Provided information:
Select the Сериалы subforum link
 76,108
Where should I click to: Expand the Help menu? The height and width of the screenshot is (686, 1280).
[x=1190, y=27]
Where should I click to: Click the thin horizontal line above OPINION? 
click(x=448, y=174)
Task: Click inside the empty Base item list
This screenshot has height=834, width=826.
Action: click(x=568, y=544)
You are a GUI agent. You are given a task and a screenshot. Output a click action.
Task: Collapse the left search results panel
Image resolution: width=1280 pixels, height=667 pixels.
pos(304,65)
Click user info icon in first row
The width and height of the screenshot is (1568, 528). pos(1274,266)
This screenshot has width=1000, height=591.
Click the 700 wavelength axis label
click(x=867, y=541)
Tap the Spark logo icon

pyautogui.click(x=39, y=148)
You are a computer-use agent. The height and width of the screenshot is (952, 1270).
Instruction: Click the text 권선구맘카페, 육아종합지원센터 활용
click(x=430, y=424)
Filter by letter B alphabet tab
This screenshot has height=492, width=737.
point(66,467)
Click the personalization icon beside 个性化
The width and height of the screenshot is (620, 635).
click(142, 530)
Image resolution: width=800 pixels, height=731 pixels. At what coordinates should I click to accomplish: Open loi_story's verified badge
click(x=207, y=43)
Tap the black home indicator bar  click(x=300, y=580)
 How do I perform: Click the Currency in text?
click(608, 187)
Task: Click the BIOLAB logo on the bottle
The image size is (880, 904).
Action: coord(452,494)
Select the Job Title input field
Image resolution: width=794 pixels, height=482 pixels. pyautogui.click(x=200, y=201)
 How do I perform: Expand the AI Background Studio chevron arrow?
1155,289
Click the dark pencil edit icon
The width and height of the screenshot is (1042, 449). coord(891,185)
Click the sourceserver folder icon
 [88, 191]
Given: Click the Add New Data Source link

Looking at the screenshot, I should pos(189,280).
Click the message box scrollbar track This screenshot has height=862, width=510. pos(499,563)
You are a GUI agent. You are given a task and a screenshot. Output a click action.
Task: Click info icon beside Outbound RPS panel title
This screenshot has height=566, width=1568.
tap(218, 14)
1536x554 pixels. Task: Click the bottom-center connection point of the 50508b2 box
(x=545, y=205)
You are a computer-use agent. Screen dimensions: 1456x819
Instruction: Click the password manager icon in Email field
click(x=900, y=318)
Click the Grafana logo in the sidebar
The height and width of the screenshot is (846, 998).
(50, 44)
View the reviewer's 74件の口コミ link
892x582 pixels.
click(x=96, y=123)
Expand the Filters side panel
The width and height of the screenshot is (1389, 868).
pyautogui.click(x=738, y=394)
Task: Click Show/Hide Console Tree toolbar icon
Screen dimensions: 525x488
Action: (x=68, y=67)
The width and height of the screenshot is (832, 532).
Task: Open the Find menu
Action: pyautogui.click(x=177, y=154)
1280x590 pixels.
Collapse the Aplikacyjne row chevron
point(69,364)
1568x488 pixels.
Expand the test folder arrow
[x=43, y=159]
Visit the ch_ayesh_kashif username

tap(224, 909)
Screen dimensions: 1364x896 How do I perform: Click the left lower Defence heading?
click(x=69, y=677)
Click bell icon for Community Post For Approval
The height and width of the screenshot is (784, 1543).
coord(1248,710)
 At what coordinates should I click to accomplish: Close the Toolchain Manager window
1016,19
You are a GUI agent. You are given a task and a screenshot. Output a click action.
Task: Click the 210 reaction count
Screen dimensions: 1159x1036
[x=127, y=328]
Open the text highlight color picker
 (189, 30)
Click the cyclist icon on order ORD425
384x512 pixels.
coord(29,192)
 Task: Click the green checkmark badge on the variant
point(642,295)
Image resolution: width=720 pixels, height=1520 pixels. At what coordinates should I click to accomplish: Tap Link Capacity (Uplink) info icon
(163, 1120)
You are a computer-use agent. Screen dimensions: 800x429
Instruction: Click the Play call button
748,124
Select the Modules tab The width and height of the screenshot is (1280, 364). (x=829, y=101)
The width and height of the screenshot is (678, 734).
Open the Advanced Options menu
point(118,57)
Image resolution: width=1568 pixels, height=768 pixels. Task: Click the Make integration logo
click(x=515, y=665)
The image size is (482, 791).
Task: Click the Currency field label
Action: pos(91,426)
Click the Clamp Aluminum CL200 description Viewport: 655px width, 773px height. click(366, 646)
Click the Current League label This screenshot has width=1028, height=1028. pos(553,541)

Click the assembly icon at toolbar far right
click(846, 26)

Task statement:
Reprint the entries above in full, exactly as they are.

Result of this task:
Select the Сериалы subforum link
 76,108
Where should I click to: Expand the Help menu? The height and width of the screenshot is (686, 1280).
[x=1190, y=27]
Where should I click to: Click the thin horizontal line above OPINION? 
click(x=448, y=174)
Task: Click inside the empty Base item list
This screenshot has height=834, width=826.
Action: click(x=568, y=544)
You are a GUI agent. You are given a task and a screenshot. Output a click action.
Task: Collapse the left search results panel
Image resolution: width=1280 pixels, height=667 pixels.
pos(304,65)
Click user info icon in first row
The width and height of the screenshot is (1568, 528). pos(1274,266)
This screenshot has width=1000, height=591.
Click the 700 wavelength axis label
click(x=867, y=541)
Tap the Spark logo icon

pyautogui.click(x=39, y=148)
You are a computer-use agent. The height and width of the screenshot is (952, 1270).
Instruction: Click the text 권선구맘카페, 육아종합지원센터 활용
click(x=430, y=424)
Filter by letter B alphabet tab
This screenshot has height=492, width=737.
point(66,467)
Click the personalization icon beside 个性化
The width and height of the screenshot is (620, 635).
click(142, 530)
Image resolution: width=800 pixels, height=731 pixels. At what coordinates should I click to accomplish: Open loi_story's verified badge
click(x=207, y=43)
Tap the black home indicator bar  click(x=300, y=580)
 How do I perform: Click the Currency in text?
click(608, 187)
Task: Click the BIOLAB logo on the bottle
The image size is (880, 904).
Action: coord(452,494)
Select the Job Title input field
Image resolution: width=794 pixels, height=482 pixels. pyautogui.click(x=200, y=201)
 How do I perform: Expand the AI Background Studio chevron arrow?
1155,289
Click the dark pencil edit icon
The width and height of the screenshot is (1042, 449). coord(891,185)
Click the sourceserver folder icon
 [88, 191]
Given: Click the Add New Data Source link

Looking at the screenshot, I should pos(189,280).
Click the message box scrollbar track This screenshot has height=862, width=510. pos(499,563)
You are a GUI agent. You are given a task and a screenshot. Output a click action.
Task: Click info icon beside Outbound RPS panel title
This screenshot has height=566, width=1568.
tap(218, 14)
1536x554 pixels. Task: Click the bottom-center connection point of the 50508b2 box
(x=545, y=205)
You are a computer-use agent. Screen dimensions: 1456x819
Instruction: Click the password manager icon in Email field
click(x=900, y=318)
Click the Grafana logo in the sidebar
The height and width of the screenshot is (846, 998).
(50, 44)
View the reviewer's 74件の口コミ link
892x582 pixels.
click(x=96, y=123)
Expand the Filters side panel
The width and height of the screenshot is (1389, 868).
pyautogui.click(x=738, y=394)
Task: Click Show/Hide Console Tree toolbar icon
Screen dimensions: 525x488
Action: (x=68, y=67)
The width and height of the screenshot is (832, 532).
Task: Open the Find menu
Action: pyautogui.click(x=177, y=154)
1280x590 pixels.
Collapse the Aplikacyjne row chevron
point(69,364)
1568x488 pixels.
Expand the test folder arrow
[x=43, y=159]
Visit the ch_ayesh_kashif username

tap(224, 909)
Screen dimensions: 1364x896 How do I perform: Click the left lower Defence heading?
click(x=69, y=677)
Click bell icon for Community Post For Approval
The height and width of the screenshot is (784, 1543).
coord(1248,710)
 At what coordinates should I click to accomplish: Close the Toolchain Manager window
1016,19
You are a GUI agent. You are given a task and a screenshot. Output a click action.
Task: Click the 210 reaction count
Screen dimensions: 1159x1036
[x=127, y=328]
Open the text highlight color picker
 (189, 30)
Click the cyclist icon on order ORD425
384x512 pixels.
coord(29,192)
 Task: Click the green checkmark badge on the variant
point(642,295)
Image resolution: width=720 pixels, height=1520 pixels. At what coordinates should I click to accomplish: Tap Link Capacity (Uplink) info icon
(163, 1120)
You are a computer-use agent. Screen dimensions: 800x429
Instruction: Click the Play call button
748,124
Select the Modules tab The width and height of the screenshot is (1280, 364). (x=829, y=101)
The width and height of the screenshot is (678, 734).
Open the Advanced Options menu
point(118,57)
Image resolution: width=1568 pixels, height=768 pixels. Task: Click the Make integration logo
click(x=515, y=665)
The image size is (482, 791).
Task: Click the Currency field label
Action: pos(91,426)
Click the Clamp Aluminum CL200 description Viewport: 655px width, 773px height. click(366, 646)
Click the Current League label This screenshot has width=1028, height=1028. pos(553,541)

Click the assembly icon at toolbar far right
click(846, 26)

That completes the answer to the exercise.